Soak the corned beef: Submerge the brisket in cold water for about 15 minutes. This helps rinse away surface brine and prepares the meat for even cooking. After soaking, drain well and pat dry with paper towels.
Prepare the baking dish: Place the brisket (fat‑side up if your cut has it) into a baking dish. Pour in 1 cup of stout beer around (not over) the meat.
Mix the crust rub: In a small bowl, combine the dark brown sugar, whole grain mustard, and the seasoning packet from the corned beef. Stir until the sugars are moistened and the mixture is uniform.
Apply the rub: Spread or rub the sugar‑mustard mixture evenly over the top surface of the brisket.
Cover & bake: Cover the dish tightly with aluminum foil or a lid and bake in the preheated oven for 4 hours. For cuts larger than 4 pounds, add about 1 additional hour per extra pound.
Finish uncovered: For the final 30 minutes, remove the cover so that the top can brown and develop a crust.

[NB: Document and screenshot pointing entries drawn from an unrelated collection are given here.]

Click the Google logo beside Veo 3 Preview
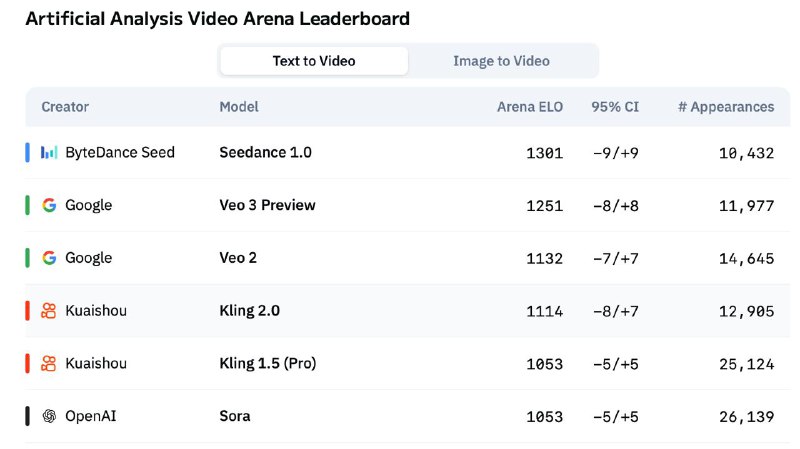This screenshot has height=449, width=800. pyautogui.click(x=49, y=205)
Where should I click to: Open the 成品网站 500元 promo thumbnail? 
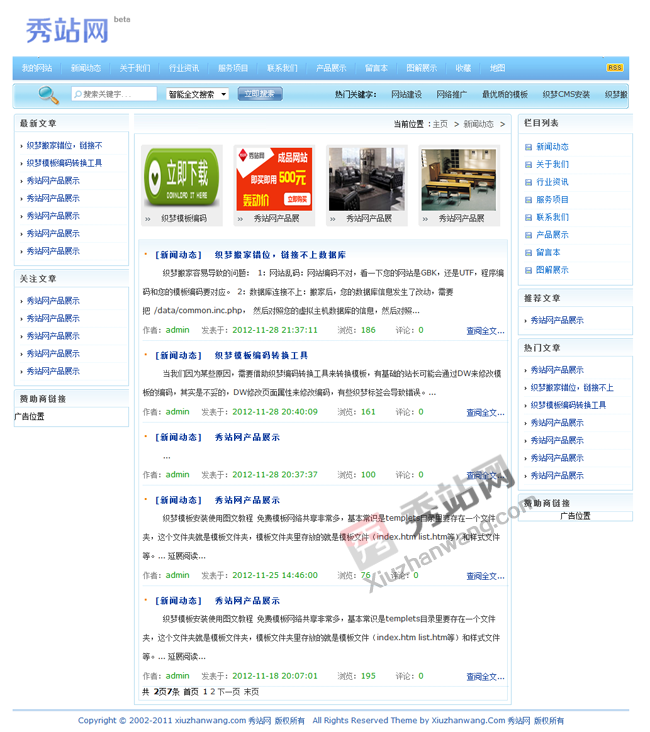[274, 178]
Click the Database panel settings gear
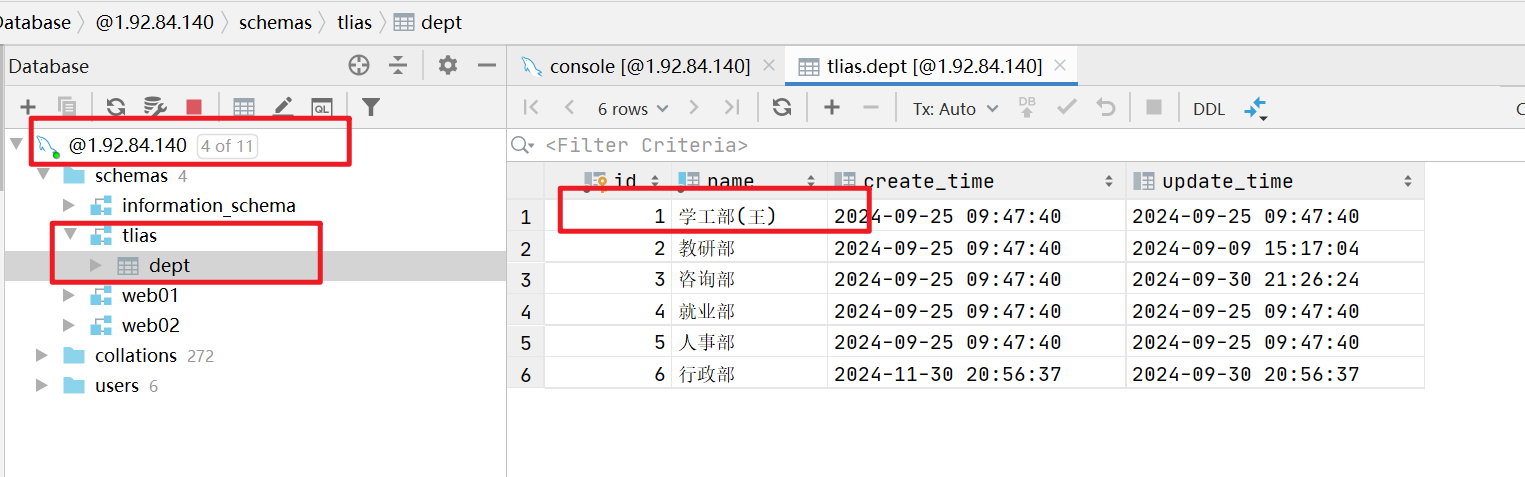The width and height of the screenshot is (1525, 477). 447,66
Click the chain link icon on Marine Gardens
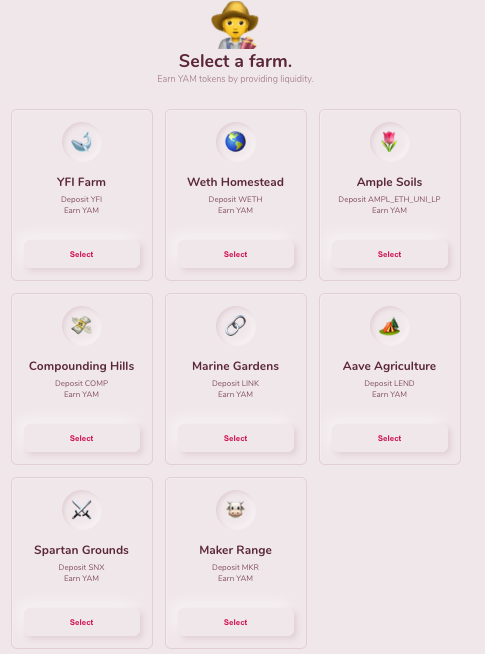Viewport: 485px width, 654px height. click(x=236, y=326)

Rest & slice: Remove the corned beef from the oven. Allow it to rest for about 10 minutes before slicing—this helps retain juices and makes slicing cleaner. Slice against the grain into thin slices.
Notes
For briskets over 4 pounds, add 1 hour of cooking per additional pound.
Use beef broth as a non-alcoholic alternative to stout.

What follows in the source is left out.